→ PROBLEM TO SOLVE
Though the entries hold pictures, only their text should be duplicated, exactly and in full.

→ DATA TO PROCESS
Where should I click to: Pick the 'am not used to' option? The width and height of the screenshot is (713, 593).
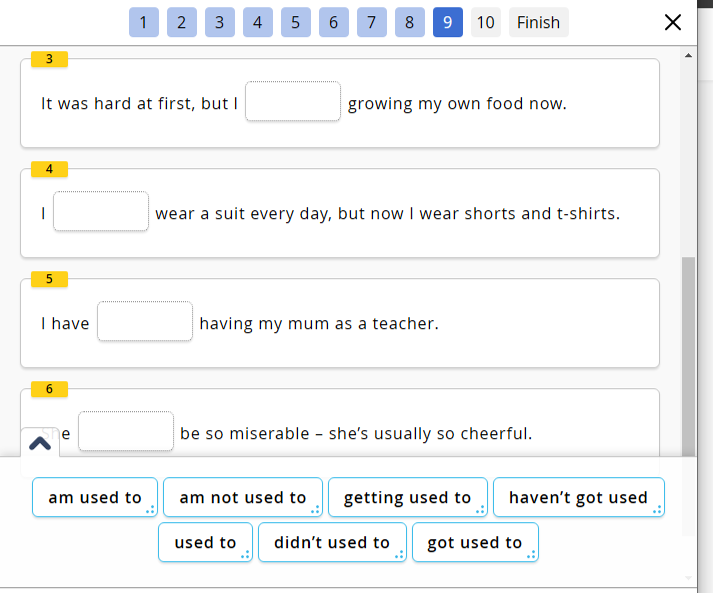[242, 497]
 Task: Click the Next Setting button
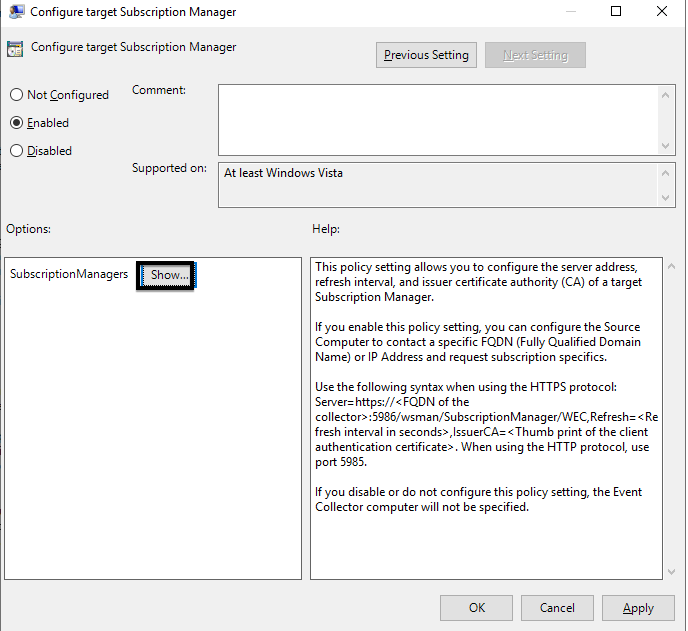coord(535,55)
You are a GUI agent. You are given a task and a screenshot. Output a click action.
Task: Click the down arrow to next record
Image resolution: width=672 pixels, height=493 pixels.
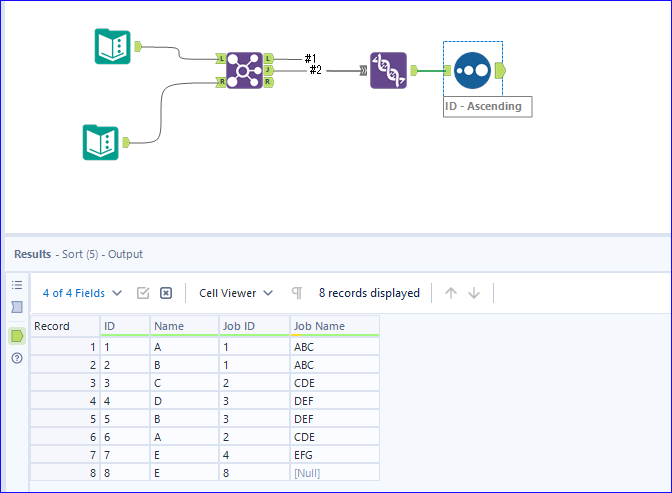click(474, 293)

→ ANSWER AREA
Where should I click to: Pick the 'am not used to' option? The width and height of the screenshot is (713, 593).
[242, 497]
 Task: Click the Next Setting button
coord(535,55)
You are a GUI agent. You are given a task and a screenshot. Output a click action.
Task: Click the down arrow to next record
Image resolution: width=672 pixels, height=493 pixels.
click(474, 293)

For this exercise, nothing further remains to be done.